→ **SUPPLIED RECORDS**:
*** Block opens ***
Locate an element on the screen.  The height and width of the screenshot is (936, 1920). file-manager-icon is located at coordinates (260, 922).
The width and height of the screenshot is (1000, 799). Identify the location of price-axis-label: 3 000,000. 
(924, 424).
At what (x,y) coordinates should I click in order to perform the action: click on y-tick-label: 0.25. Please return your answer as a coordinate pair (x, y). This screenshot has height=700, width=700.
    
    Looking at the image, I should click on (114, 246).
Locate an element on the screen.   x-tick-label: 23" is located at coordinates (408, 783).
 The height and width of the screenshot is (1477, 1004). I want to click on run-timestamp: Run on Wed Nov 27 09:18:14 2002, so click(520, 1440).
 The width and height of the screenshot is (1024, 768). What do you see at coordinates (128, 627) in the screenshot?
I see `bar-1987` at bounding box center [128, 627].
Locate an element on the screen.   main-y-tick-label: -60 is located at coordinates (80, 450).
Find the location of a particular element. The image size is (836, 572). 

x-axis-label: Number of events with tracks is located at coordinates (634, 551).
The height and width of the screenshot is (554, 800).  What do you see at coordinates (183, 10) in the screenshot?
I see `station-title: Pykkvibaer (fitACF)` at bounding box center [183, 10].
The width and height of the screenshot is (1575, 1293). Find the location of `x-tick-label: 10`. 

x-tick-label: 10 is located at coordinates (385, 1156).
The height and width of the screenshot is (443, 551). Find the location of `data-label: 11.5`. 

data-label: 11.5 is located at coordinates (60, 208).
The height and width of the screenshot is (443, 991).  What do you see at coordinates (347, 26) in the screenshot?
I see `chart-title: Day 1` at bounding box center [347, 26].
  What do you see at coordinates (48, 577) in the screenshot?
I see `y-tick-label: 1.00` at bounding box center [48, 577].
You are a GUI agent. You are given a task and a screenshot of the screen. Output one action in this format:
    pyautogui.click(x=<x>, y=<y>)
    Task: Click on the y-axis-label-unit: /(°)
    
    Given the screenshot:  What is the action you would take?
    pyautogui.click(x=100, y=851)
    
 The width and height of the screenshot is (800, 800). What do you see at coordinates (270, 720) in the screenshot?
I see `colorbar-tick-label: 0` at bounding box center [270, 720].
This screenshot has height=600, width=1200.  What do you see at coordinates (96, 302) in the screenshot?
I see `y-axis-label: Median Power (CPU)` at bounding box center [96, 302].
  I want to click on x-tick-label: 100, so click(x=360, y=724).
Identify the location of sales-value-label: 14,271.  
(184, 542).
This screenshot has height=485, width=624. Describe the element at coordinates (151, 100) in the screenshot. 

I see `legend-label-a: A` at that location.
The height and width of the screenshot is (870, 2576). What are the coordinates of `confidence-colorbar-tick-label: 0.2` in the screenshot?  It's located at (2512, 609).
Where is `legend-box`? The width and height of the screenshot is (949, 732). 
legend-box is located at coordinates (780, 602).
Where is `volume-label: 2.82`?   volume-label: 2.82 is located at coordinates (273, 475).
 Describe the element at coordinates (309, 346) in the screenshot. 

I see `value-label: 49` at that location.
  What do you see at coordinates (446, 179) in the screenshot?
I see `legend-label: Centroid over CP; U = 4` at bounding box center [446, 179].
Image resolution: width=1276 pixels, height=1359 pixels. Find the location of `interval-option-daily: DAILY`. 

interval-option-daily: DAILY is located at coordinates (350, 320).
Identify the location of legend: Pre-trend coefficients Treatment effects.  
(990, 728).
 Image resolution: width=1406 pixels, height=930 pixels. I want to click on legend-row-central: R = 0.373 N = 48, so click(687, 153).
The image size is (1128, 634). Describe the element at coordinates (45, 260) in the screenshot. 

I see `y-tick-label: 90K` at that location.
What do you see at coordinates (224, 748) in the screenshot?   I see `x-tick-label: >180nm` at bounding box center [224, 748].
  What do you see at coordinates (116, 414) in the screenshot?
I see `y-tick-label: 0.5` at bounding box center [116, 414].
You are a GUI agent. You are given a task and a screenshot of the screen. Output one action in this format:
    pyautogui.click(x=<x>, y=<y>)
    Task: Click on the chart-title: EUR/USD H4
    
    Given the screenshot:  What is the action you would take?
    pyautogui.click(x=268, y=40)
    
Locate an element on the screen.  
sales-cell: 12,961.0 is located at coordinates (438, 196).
*** Block closes ***
→ **TASK DIRECTIONS**: Please repeat the material starting with the line containing "Describe the element at coordinates (309, 346)" and going on through the line containing "interval-option-daily: DAILY is", with both of those lines included.

→ **OUTPUT FOR THIS EXERCISE**:
 Describe the element at coordinates (309, 346) in the screenshot. 

I see `value-label: 49` at that location.
  What do you see at coordinates (446, 179) in the screenshot?
I see `legend-label: Centroid over CP; U = 4` at bounding box center [446, 179].
Image resolution: width=1276 pixels, height=1359 pixels. Find the location of `interval-option-daily: DAILY`. 

interval-option-daily: DAILY is located at coordinates (350, 320).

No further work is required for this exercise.